Comunità, origine, funzionamento
Le attestazioni documentarie della località di Salussola cominciano con i diplomi imperiali alla chiesa eusebiana, sui quali gravano i noti problemi relativi alle falsificazioni operate dal vescovo di Vercelli Leone a cavallo fra X e XI secolo (per i quali si rimanda a Panero, Una signoria). Nel diploma di Ottone III al vescovo Leone del 7 maggio 999 (MGH, Diplomi Ottone II e Ottone III, to. II, doc. 323, p. 750) compare un Alberto e un Guglielmo "de Saluciola", mentre la località con le sue pertinenze ("Saluciolam cum suis pertinentiis") risulta confermata nel possesso della chiesa vercellese dall'imperatore Federico I (17 ottobre 1152 in MGH, Diplomi Federico I, to. 10/1, doc. 31, p. 52).
   Della comunità di Salussola, avanposto del vercellese verso Biella, si parla in un articolo del codice degli statuti biellesi, databile all'inizio del Trecento. In un momento di conflittualità tra le due comunità, gli statuti vietano di mercanteggiare o fornire aiuto o consiglio agli "uomini di Salussola"  (Sella, Statuta, vol. I, art. 273: "Item statutum et ordinatum fuit quod aliqua persona de bugella seu stans vel habitans in bugella non audeat vel presumat dare seu dari facere merchandiam seu conscilium auxilium vel fauorem hominibus Saluzolie nec alicui alteri terre vel persone rebelli Comunis bugelle seu facienti guerram comuni et hominibus de bugella").

• _COMPITO ASSEGNATO A_
Riporta dall'estratto su Salussola il passo che va da "Comunità, origine, funzionamento" fino a "31, p. 52)." compreso.
• _COMPITO ASSEGNATO B_
Secondo l'estratto su Salussola, in quale data l'imperatore Federico I confermò la località alla chiesa vercellese?
• _COMPITO ASSEGNATO C_
Continua l'estratto su Salussola dopo la sua ultima frase.

• _MATERIALE_
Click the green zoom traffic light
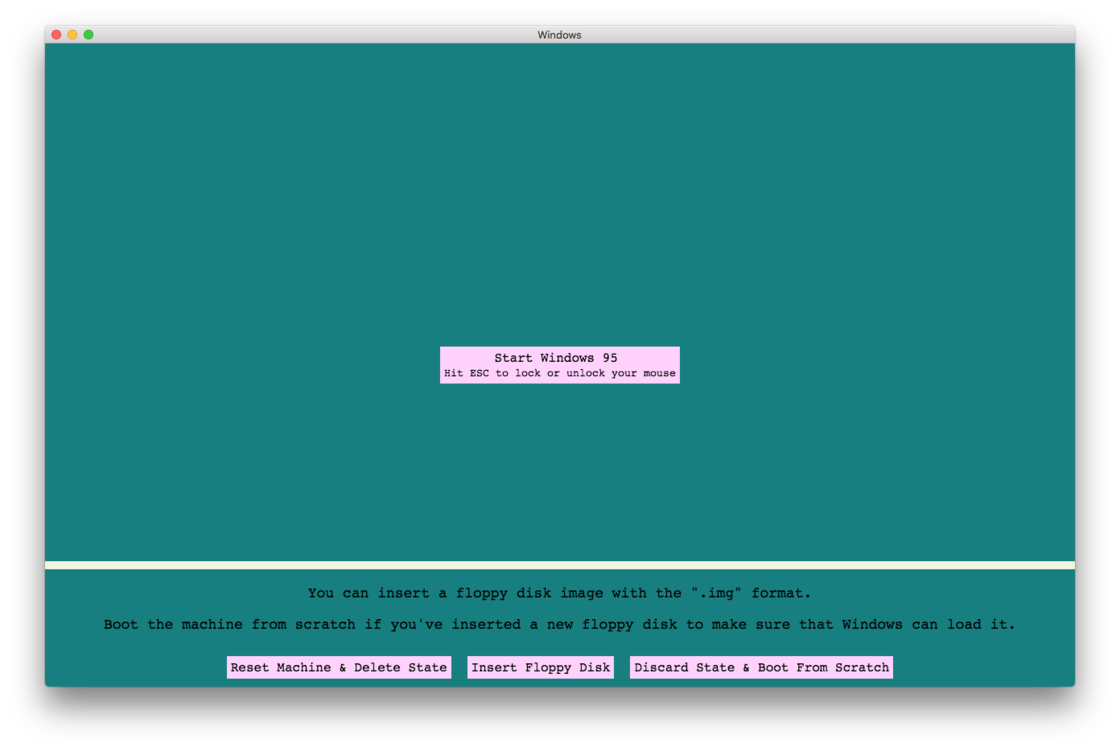pyautogui.click(x=88, y=33)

• _RISPOSTA A_
Comunità, origine, funzionamento
Le attestazioni documentarie della località di Salussola cominciano con i diplomi imperiali alla chiesa eusebiana, sui quali gravano i noti problemi relativi alle falsificazioni operate dal vescovo di Vercelli Leone a cavallo fra X e XI secolo (per i quali si rimanda a Panero, Una signoria). Nel diploma di Ottone III al vescovo Leone del 7 maggio 999 (MGH, Diplomi Ottone II e Ottone III, to. II, doc. 323, p. 750) compare un Alberto e un Guglielmo "de Saluciola", mentre la località con le sue pertinenze ("Saluciolam cum suis pertinentiis") risulta confermata nel possesso della chiesa vercellese dall'imperatore Federico I (17 ottobre 1152 in MGH, Diplomi Federico I, to. 10/1, doc. 31, p. 52).

• _RISPOSTA B_
Il 17 ottobre 1152.

• _RISPOSTA C_
   Il 12 agosto 1376 la comunità di Salussola giurò fedeltà a Galeazzo Visconti, ottenendo in cambio la conferma delle sue franchigie (Serra, Il castello, p. 41 sg.). Il Visconti promette di non infeudare il luogo e di mantenerlo sotto la propria diretta autorità, anche se si riservava il diritto di cederlo al marchese di Monferrato; unisce al comune di Salussola i territori di Puliaco e di Arro, fino a un miglio intorno ad essi, concedendo a Salussola tutti i diritti, onori e giurisdizioni pertinenti a quei luoghi; concede al comune di avere un castellano vicario di sua scelta indipendentemente da Vercelli, col diritto di amministrare i proventi comunali; impone a tutti gli abitanti l'obbligo di custodia notturna e diurna delle porte e delle mura del borgo, con l'obbligo di manutenerle e riattarle in caso di bisogno; a tutti gli abitanti era imposto di contribuire agli onera del comune, col diritto tuttavia, nel caso trasferissero domicilio fuori dal comune, di non essere tassati nella nuova località per i beni detenuti a Salussola; promette infine di non aumentare i dazi e i pegaggi esistenti, e esenta il comune da qualunque contributo alla città di Vercelli (Serra, ibid.).
   Nel suo studio su Salussola (Il castello, p. 42) Italo Serra descrive il seguente funzionamento dell'organismo comunale, ma senza indicare precisamente la fonte delle sue informazioni e l'epoca cui si riferiscono. La credenza era composta da 18 membri, e fra questi erano scelti quattro individui che venivano presentati al signore perché scegliesse il castellano. Due dei tre rimanenti svolgevano l'ufficio di consoli, il terzo quello di chiavaro. I credendari cominciavano il loro ufficio il giorno di S. Martino, dopo aver giurato fedeltà al signore, e rimanevano in carica un anno, per poi essere sostituiti da altri eletti da loro con voto segreto.
Statuti
Il Fontana (vol. III, p. 8) ricorda, senza darne la segnatura archivistica, un codicetto cartaceo del secolo XVI conservato nell'archivio di stato di Torino intitolato “Recognitione della comunità di Saluzola”: esso conterrebbe conferme degli statuti e privilegi della comunità concesse da Ludovico di Savoia nel dicembre 1456, da Iolanda nell’aprile 1472 e da Carlo III nell’agosto 1521. Esisterebbe poi, nel medesimo archivio, un codicetto seicentesco di atti di lite tra il marchese Ludovico di Cavoretto contro i fratelli Carlo e Filiberto Bochi “per causa di feudo in Salussola” che riprodurrebbe il “Tenor franchisiarum et immunitatum” di Salussola, con i capitoli confermati dal duca di Milano Filippo Maria Visconti nel gennaio 1427 su altri capitoli dell’agosto 1376; conferme posteriori quelle di Amedeo VIII di Savoia (19 maggio 1428), Ludovico (22 dicembre 1441).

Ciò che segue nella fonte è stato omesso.